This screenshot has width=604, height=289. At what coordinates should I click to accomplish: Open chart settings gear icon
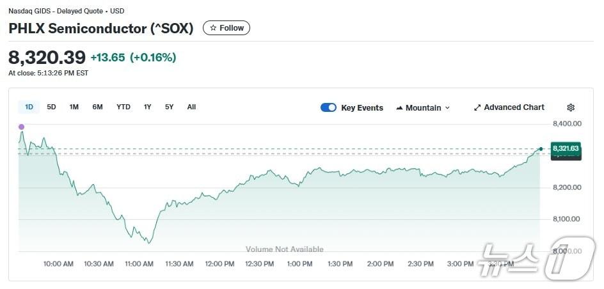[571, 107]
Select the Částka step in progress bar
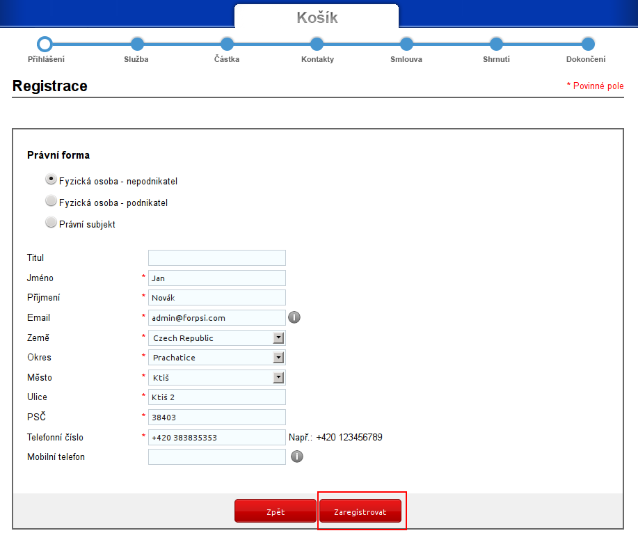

◇ ◇ ◇ ◇ ◇ ◇ ◇

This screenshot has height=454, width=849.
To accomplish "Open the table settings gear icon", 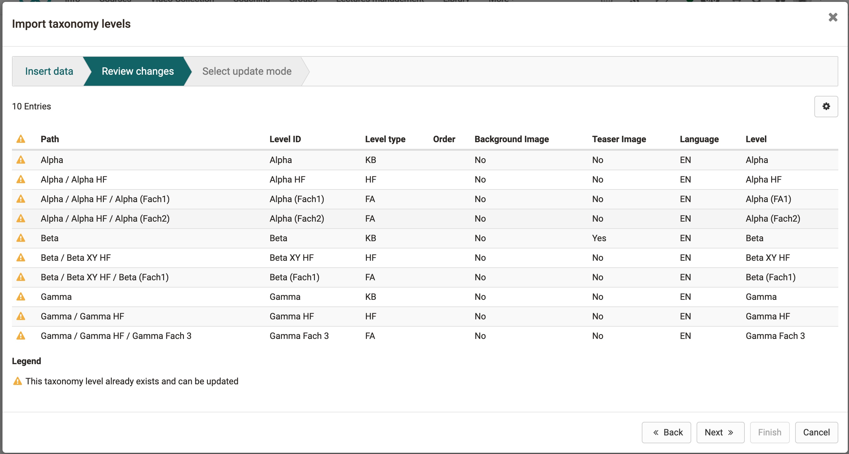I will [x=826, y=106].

◇ ◇ ◇ ◇ ◇ ◇ ◇

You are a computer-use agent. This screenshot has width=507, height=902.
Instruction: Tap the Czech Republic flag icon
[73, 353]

◇ ◇ ◇ ◇ ◇ ◇ ◇

Work to complete: Print the rows from the line containing "This screenshot has width=604, height=289." up to and including the line containing "Select the Částka step in progress bar", reproducing each line as it stands and leaving out the pictures.

Response below:
This screenshot has width=604, height=289. At what coordinates should I click to accomplish: Open chart settings gear icon
[571, 107]
Select the Částka step in progress bar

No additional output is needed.